Saved data entries:
Content starts

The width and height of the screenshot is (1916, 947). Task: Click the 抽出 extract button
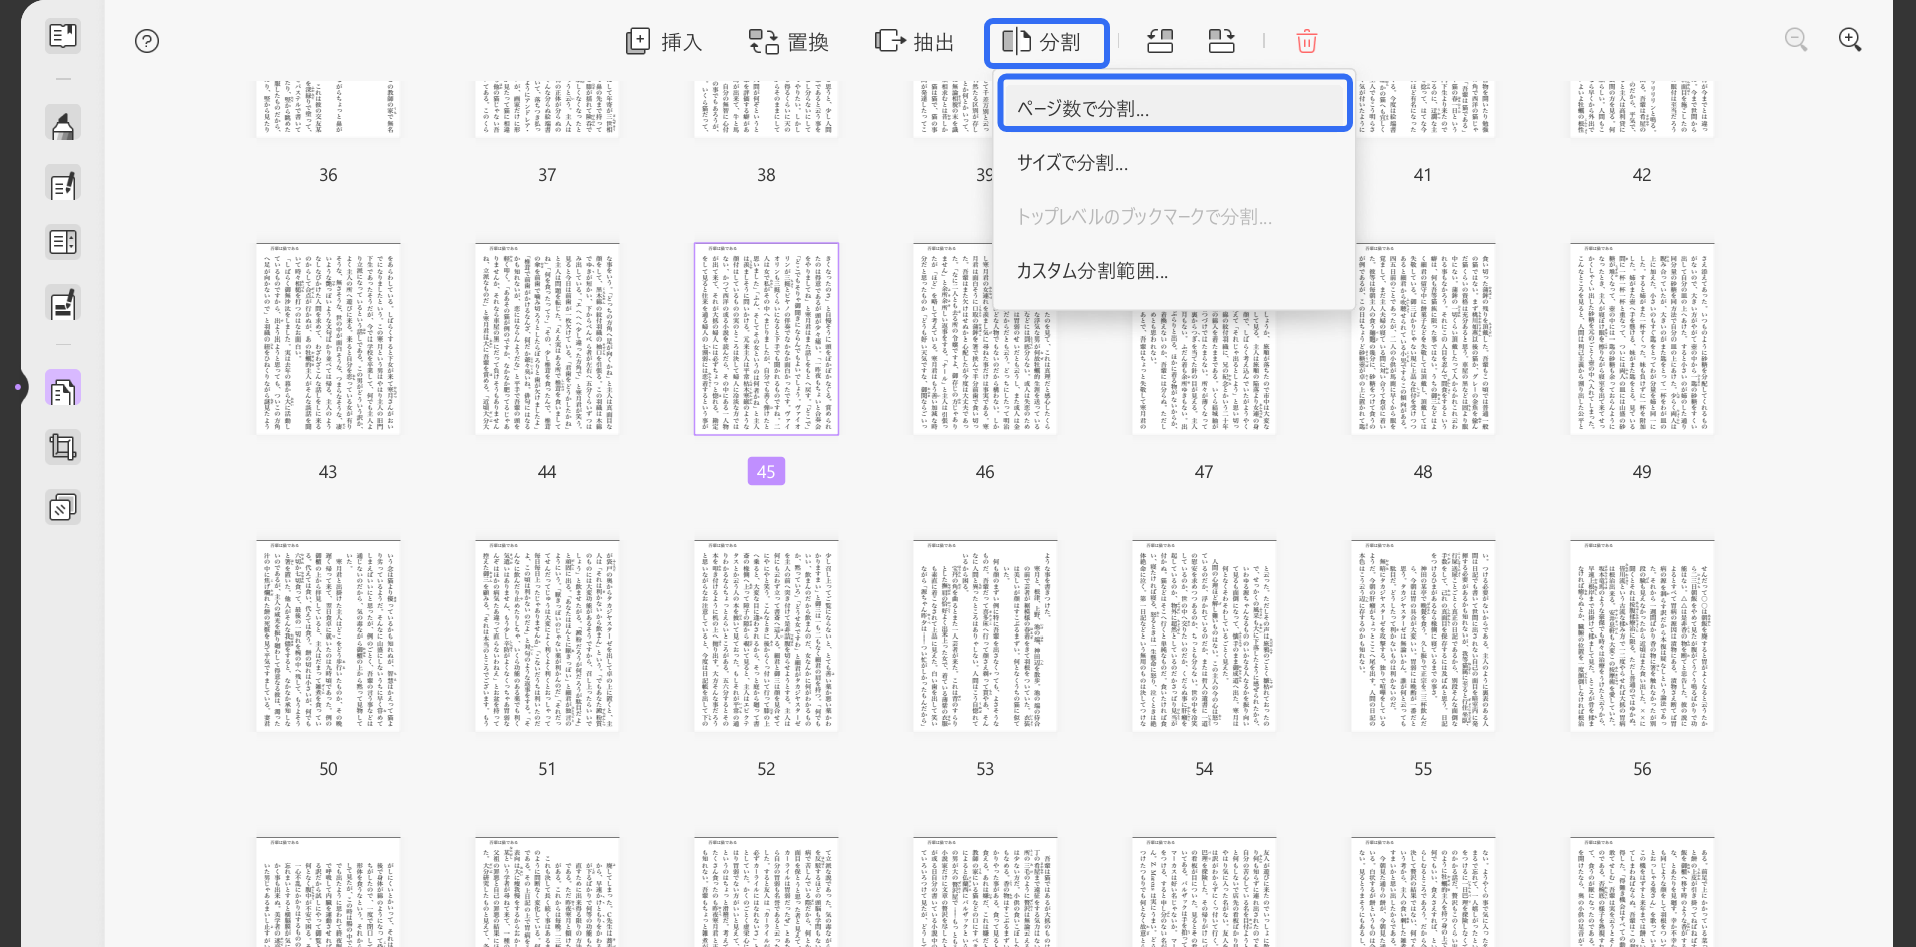pyautogui.click(x=915, y=42)
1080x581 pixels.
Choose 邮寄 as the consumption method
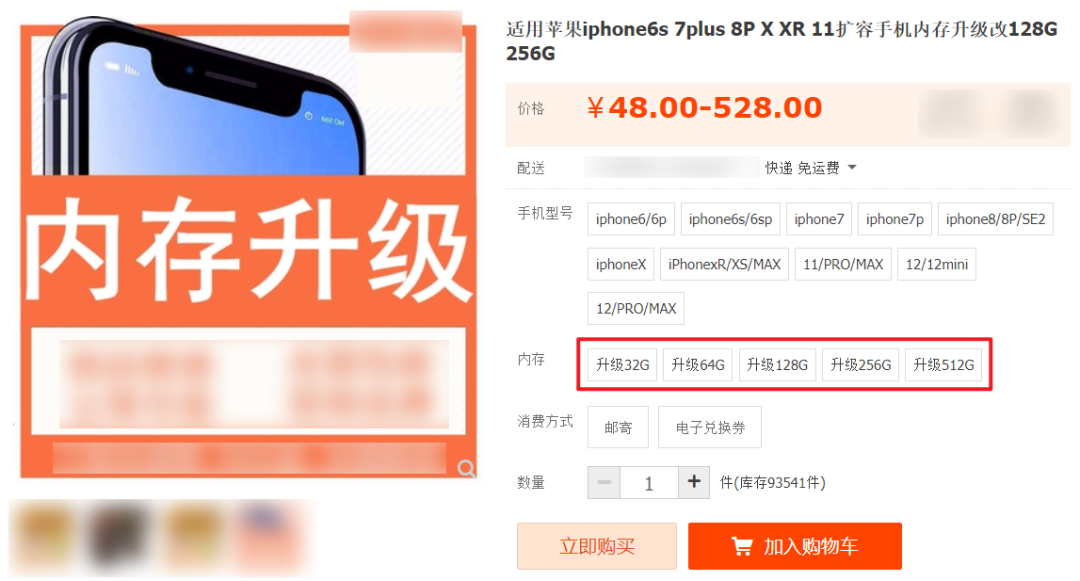(618, 427)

Content ends

▶ Your assignment: Although the records contain pictures, the copy should consist of their text alone, reproduced exactly.

▶ Task output:
The width and height of the screenshot is (1916, 947). Task: Click the 抽出 extract button
pyautogui.click(x=915, y=42)
1080x581 pixels.
Choose 邮寄 as the consumption method
(618, 427)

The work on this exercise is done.